這大概是Tocotronic最接近主流的一張專輯,配器簡單,旋律動聽,多了浪漫少了鏗鏘。唯獨歌詞仍然維持一貫路線,極端生活化,但是平凡中帶著些許詩意。德國搖滾一向方方正正鏗鏘有力,帶著灰色晦澀的調子,乍聽之下有點無病呻吟,像是在念經﹔既不似英式搖滾動聽,也沒有美式後搖滾Post Rock迷幻。但是Tocotronic這張專輯卻恰如其分地兼備英式搖滾的動聽旋律,以及德式搖滾的灰色蒼白,曲折婉轉,讓人激賞。
整張專輯大概只剩「Aber Hier Leben, Nein Danke」(至於生活…不,謝了!)還聽得出Tocotronic早年玩世不恭的調調,其他的歌簡直支支動聽到不行。再看看歌詞「在八大洋上划著小船,漸行漸遠」、「我們如此輕盈,飄飄欲飛」。當年的憤青似乎悟出了一些什麼人生微不足道的小道理,然後悠悠地譜起了曲子,要大家安靜不要再吵,慢慢地聽他們這次想唱些什麼。
June 19,2006
Dominique A____A L'Horizon
Dominique A_L’Horizon
認識D.A.已經十年了。2006年春天,JoJo托朋友從巴黎帶給我一張D.A.的新專輯L’Horizon,當時我人在布達佩斯,多瑙河畔的春風乍暖還寒。那是一張無比動人的專輯,是一個男人四十的代表作。
沒多久,我順著多瑙河來到維也納,帶著落寞的心情,以及腦中揮之不去的某人身影。
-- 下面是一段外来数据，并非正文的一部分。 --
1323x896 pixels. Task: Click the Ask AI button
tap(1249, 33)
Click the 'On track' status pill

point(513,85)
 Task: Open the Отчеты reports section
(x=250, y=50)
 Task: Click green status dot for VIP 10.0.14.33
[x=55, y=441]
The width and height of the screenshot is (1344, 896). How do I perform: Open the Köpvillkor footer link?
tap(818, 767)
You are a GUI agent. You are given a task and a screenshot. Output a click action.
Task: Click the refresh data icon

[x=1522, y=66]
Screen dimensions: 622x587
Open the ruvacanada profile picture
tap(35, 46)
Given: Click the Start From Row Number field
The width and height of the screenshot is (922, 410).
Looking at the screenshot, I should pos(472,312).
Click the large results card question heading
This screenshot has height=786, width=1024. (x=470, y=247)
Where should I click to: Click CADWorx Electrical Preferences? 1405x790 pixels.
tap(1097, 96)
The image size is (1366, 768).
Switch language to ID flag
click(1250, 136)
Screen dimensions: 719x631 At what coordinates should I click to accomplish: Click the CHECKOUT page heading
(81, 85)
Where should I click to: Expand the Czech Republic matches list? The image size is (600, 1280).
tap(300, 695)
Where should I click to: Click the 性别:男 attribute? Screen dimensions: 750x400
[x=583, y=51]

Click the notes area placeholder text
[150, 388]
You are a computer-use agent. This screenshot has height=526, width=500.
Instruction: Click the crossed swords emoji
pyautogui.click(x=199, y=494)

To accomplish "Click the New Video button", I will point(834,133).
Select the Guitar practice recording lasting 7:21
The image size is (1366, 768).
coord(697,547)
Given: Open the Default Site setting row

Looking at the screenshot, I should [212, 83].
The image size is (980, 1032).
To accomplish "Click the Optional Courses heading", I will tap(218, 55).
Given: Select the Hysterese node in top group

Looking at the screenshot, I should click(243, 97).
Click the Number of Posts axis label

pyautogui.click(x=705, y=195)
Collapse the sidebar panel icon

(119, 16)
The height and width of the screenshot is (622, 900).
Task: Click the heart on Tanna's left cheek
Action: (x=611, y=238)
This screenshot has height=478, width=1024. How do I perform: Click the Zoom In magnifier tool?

CD Player裡仍然不斷重複專輯裡的第二首以及第七首歌,這是我旅程當中百聽不厭的最愛。第二首歌Rouvir講等待,講人生旅途裡,一扇扇曾經開過又關上的門;講某個摯愛的人,自上次離開後,尚未來歸。但是人們仍然固執相信,這扇大門會再度被推開,摯愛的人終究會再回到身邊。
怎麼整首歌詞都是心情寫照?我像獨自在黑暗的KTV包廂裡唱著哀傷的情歌,整個世界都為之動容。維也納的老咖啡館並沒有安撫我不安的心情,反而安靜得讓人手足無措。歌詞裡最後說,很害怕再去打開那扇門,害怕門後面其實空無一人﹔但是,也或許那個人一直在門後面等待,等待我去打開那扇門?唱歌的人喃喃自語。
第七首歌很長,五分多鐘,旋律簡單,叫做Music Hall。歌詞裡沒有兒女情長,兩人若有似無的對白,反倒像是尚雷諾電影的意識流畫面,在旋律裡飄忽不定。也像是一場沙漠裡的夢境,瞬息萬變的沙丘地形,再找不到人走過的足跡。畫面裡總是這樣,有人離開了,留下另一個人的身影,獨自在Music Hall裡。空盪的Music Hall沒有嚇壞孤單的旅人,反倒是寂寞的回音如此清晰,一時讓人來不及防備,跌坐地上痛哭失聲。